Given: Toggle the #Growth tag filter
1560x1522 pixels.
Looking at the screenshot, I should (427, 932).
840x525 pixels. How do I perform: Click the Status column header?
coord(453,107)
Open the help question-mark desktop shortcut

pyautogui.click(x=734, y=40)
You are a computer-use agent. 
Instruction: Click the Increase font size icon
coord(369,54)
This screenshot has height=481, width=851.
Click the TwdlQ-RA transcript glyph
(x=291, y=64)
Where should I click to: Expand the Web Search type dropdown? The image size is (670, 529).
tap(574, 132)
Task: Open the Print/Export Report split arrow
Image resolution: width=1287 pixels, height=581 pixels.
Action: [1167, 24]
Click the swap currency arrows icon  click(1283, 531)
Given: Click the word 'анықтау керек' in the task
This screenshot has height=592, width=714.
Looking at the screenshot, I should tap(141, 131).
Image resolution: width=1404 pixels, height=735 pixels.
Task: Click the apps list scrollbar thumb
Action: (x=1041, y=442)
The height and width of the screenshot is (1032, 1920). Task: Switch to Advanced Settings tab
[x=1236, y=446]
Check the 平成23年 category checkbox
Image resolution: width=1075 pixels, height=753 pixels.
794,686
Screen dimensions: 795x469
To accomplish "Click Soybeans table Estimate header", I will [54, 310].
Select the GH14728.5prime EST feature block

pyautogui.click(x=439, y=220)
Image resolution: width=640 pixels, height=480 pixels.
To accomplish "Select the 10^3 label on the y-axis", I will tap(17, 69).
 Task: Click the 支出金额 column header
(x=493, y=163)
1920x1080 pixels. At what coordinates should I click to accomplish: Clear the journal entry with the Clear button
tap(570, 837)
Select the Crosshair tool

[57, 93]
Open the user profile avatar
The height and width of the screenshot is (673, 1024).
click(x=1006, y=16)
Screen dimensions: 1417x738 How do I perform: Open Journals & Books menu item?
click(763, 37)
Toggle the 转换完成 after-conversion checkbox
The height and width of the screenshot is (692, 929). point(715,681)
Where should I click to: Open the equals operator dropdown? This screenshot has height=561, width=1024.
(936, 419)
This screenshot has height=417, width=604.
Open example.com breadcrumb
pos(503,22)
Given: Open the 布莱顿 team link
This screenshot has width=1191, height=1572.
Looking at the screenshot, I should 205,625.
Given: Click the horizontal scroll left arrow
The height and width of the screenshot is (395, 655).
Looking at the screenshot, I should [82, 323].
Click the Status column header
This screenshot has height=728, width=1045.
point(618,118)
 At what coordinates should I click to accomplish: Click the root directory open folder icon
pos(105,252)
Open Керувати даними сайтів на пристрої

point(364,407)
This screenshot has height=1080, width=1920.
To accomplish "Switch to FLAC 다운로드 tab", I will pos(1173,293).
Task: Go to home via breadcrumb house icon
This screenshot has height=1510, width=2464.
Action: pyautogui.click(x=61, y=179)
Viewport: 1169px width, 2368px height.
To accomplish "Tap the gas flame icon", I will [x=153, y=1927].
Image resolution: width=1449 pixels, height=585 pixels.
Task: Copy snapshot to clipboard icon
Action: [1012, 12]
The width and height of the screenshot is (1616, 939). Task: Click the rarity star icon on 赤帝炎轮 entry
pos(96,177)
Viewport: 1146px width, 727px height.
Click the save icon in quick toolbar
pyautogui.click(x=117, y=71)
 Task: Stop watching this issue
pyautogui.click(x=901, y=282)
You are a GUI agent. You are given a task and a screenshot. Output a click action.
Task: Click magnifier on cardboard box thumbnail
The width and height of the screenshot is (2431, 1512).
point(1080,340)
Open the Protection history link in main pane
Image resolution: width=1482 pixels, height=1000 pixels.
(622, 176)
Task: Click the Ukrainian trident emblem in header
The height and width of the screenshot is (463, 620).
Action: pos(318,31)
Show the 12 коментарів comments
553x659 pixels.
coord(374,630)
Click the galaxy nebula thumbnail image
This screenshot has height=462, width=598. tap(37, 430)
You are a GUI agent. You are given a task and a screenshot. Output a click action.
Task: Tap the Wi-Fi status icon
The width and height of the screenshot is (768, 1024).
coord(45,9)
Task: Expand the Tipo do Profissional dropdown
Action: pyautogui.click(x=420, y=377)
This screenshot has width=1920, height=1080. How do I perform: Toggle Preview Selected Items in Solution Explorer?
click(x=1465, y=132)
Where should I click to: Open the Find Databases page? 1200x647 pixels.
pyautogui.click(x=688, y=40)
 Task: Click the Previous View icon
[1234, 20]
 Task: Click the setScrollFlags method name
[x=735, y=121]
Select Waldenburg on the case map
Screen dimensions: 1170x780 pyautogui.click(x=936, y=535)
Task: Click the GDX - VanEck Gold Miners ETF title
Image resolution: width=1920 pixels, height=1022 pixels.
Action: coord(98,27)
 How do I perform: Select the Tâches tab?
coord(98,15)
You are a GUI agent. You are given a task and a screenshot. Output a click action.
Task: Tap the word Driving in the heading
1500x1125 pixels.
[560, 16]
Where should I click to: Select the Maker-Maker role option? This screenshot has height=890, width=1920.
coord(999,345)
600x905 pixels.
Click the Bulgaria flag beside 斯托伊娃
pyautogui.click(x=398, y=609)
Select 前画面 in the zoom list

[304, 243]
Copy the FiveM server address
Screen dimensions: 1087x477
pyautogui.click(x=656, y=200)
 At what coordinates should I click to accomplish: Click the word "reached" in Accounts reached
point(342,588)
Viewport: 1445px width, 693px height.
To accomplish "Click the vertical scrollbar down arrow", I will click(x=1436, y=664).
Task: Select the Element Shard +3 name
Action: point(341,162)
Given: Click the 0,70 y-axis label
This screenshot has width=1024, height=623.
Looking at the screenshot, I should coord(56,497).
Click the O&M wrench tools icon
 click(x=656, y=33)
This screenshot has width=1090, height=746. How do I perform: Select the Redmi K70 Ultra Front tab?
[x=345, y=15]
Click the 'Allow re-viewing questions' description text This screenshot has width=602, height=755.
.....
### GOAL
In the listing, take everything from the line containing "Select the Crosshair tool" down to the line containing "Looking at the screenshot, I should 205,625." and swap "Crosshair" for "Eraser". Return only those lines, with nothing else changed.

### ANSWER FOR THE TASK
Select the Eraser tool

[57, 93]
Open the user profile avatar
The height and width of the screenshot is (673, 1024).
click(x=1006, y=16)
Screen dimensions: 1417x738 How do I perform: Open Journals & Books menu item?
click(763, 37)
Toggle the 转换完成 after-conversion checkbox
The height and width of the screenshot is (692, 929). point(715,681)
Where should I click to: Open the equals operator dropdown? This screenshot has height=561, width=1024.
(936, 419)
This screenshot has height=417, width=604.
Open example.com breadcrumb
pos(503,22)
Given: Open the 布莱顿 team link
This screenshot has width=1191, height=1572.
Looking at the screenshot, I should 205,625.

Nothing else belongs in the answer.